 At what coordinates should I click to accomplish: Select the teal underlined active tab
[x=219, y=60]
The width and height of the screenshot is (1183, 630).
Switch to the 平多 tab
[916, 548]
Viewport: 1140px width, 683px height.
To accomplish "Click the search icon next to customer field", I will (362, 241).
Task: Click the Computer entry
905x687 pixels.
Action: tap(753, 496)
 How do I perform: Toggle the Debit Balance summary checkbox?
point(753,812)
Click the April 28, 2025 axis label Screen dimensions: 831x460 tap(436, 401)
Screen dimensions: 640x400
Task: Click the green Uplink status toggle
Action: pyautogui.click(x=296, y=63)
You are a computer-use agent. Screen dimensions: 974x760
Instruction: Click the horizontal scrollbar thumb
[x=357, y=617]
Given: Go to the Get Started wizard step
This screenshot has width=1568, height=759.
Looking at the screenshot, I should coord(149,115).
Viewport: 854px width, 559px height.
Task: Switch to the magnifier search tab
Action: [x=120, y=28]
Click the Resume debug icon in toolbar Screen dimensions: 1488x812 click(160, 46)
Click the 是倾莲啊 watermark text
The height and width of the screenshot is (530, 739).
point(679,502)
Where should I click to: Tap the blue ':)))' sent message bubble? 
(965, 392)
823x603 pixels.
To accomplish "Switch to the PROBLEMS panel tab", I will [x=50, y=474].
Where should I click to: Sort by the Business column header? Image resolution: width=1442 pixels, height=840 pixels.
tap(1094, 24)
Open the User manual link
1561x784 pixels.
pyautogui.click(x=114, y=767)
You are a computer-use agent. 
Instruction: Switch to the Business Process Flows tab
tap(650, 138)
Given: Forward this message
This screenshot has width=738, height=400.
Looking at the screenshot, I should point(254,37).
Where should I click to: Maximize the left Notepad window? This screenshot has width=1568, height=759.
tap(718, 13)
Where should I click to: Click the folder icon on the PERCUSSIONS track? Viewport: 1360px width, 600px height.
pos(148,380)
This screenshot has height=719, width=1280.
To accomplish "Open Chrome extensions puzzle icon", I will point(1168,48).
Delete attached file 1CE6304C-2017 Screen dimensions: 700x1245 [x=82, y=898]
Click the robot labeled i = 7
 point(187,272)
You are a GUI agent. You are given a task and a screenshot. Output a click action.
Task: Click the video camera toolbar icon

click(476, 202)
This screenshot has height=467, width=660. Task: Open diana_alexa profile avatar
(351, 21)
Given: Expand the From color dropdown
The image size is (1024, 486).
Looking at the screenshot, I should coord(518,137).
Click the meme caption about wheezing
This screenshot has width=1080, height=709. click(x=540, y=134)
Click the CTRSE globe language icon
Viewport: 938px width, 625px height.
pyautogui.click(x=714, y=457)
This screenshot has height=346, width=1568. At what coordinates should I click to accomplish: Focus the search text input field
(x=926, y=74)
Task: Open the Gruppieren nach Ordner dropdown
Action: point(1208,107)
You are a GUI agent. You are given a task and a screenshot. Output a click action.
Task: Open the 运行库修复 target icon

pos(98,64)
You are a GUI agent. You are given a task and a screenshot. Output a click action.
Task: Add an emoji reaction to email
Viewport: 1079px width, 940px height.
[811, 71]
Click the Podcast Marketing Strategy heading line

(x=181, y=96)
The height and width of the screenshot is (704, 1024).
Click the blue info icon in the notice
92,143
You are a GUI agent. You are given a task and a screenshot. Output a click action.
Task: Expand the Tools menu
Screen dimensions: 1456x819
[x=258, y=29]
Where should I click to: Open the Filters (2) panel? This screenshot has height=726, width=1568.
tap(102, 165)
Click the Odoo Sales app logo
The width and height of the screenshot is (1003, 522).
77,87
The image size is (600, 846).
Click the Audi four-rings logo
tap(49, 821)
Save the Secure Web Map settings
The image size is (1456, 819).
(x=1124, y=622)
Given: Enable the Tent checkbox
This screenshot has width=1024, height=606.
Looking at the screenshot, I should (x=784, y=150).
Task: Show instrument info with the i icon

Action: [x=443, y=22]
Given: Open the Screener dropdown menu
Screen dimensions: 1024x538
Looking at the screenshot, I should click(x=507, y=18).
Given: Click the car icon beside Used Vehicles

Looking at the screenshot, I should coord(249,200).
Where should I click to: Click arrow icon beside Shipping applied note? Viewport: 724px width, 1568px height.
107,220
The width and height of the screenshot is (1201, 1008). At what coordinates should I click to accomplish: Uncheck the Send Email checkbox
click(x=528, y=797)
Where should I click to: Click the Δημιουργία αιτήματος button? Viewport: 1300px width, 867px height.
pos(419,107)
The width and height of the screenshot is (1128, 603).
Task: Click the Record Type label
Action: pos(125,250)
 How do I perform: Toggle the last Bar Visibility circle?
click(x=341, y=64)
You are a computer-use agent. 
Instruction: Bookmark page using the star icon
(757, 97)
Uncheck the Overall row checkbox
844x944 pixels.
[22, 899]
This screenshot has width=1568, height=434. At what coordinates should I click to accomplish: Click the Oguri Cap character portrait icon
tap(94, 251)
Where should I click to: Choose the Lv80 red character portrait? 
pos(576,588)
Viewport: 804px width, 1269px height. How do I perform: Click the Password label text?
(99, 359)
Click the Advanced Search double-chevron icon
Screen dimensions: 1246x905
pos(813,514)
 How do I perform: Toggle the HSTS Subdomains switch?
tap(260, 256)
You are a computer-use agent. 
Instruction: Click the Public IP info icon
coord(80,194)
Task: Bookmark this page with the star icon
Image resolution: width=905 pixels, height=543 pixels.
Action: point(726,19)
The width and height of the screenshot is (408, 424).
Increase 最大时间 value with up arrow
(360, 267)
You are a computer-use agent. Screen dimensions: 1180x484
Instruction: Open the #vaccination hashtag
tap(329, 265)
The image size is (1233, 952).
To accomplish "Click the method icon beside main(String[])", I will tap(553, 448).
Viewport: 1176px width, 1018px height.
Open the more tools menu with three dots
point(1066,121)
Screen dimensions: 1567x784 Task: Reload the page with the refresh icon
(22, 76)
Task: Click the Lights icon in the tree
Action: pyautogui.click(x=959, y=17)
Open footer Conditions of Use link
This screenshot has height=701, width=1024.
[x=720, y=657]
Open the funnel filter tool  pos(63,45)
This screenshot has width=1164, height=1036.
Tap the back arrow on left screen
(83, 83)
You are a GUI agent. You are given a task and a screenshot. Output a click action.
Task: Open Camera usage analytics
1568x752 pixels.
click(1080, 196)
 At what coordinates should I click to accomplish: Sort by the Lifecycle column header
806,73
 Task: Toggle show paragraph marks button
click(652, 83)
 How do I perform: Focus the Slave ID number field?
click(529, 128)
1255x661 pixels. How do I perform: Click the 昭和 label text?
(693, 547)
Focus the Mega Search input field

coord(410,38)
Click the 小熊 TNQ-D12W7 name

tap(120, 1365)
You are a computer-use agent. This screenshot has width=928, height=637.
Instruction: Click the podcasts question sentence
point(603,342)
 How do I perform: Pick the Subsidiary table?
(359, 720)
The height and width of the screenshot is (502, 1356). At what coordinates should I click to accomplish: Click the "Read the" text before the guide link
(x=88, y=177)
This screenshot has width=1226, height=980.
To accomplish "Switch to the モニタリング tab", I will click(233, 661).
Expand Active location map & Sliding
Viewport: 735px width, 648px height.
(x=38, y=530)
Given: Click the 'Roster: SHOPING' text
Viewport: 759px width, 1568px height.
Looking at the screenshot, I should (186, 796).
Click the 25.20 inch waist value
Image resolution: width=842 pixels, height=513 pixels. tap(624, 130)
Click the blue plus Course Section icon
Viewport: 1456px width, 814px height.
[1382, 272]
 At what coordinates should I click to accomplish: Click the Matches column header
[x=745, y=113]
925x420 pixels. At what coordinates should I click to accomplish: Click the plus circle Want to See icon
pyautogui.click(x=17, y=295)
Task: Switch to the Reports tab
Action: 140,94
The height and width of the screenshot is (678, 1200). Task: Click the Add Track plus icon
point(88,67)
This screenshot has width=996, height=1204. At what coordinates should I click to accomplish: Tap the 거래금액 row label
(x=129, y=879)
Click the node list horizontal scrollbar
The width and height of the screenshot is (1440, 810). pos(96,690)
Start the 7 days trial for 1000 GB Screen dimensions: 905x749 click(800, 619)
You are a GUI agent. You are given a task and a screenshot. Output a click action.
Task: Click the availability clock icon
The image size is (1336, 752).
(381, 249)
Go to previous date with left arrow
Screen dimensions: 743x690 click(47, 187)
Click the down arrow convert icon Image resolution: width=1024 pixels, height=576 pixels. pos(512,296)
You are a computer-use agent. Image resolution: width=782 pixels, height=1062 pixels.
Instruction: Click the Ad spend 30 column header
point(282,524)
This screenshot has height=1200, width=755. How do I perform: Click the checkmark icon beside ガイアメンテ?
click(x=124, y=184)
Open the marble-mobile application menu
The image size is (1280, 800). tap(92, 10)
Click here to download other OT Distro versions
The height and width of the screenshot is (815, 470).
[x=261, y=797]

────

• _WRITTEN TASK_
Rewrite the data between the line holding "At what coordinates should I click to accomplish: Sort" and the line holding "click(529, 128)", inclusive, with "Lifecycle" changed to "Status" and everything else left as it is.

• _THE COMPLETED TASK_
 At what coordinates should I click to accomplish: Sort by the Status column header
806,73
 Task: Toggle show paragraph marks button
click(652, 83)
 How do I perform: Focus the Slave ID number field?
click(529, 128)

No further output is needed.